The report includes both big names like Attorney General Jeff Sessions and lesser-known figures who still wield significant power. Sessions, who has called carbon dioxide “plant food,” has more power over climate decisions than you might expect, since his Justice Department will defend Trump’s environmental policies from lawsuits.

On the lesser-known side are figures like Douglas Domenech, the Department of the Interior’s assistant secretary for Insular Areas, who oversees Pacific islands particularly vulnerable to ocean acidification. The people living in those territories would not be encouraged to know he once said, “Climate alarmists are once again predicting the end of the world as we know it. This time the culprit is carbon dioxide,” as POLITICO reported.

Other climate deniers whose views could do real harm include Agriculture Sec. Sonny Perdue and Homeland Security Sec. Kristjen Nielsen. The Agriculture Department will have to deal with droughts and changing rainfall patterns, but its employees have been barred from even discussing the problem openly, as leadership has instructed them to use “weather extremes” instead of “climate change” in reports. The Department of Homeland Security runs the Federal Emergency Management Agency, which responds to hurricanes and other storms that are increasing in frequency and intensity as the planet warms.
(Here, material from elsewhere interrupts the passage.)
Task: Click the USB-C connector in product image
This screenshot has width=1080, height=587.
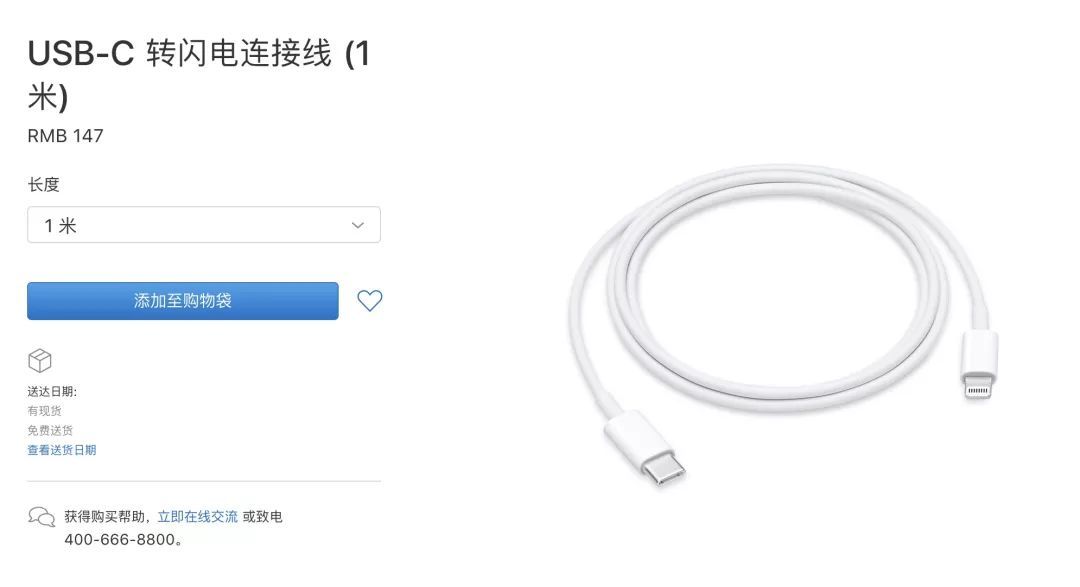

Ana Unruh Cohen, the government affairs director at the Natural Resources Defense Council, compared the current government’s denial of climate science to a patient refusing heart medicine. “Trump taking that away, saying, ‘Forget it, I don’t believe I have high cholesterol,’ is setting up the country for a heart attack,” she told POLITICO.

The U.S. isn’t the only country affected by the Trump team’s willful ignorance. Former UN General Sec. Ban Ki-moon told The Guardian on Monday that the U.S.’s exit from the Paris agreement had made international action on climate change more difficult and hindered the delivery of aid from rich countries to help poorer countries adapt to climate-related challenges.

“I think the United States’ decision to withdraw from this Paris agreement really creates a serious problem,” he said.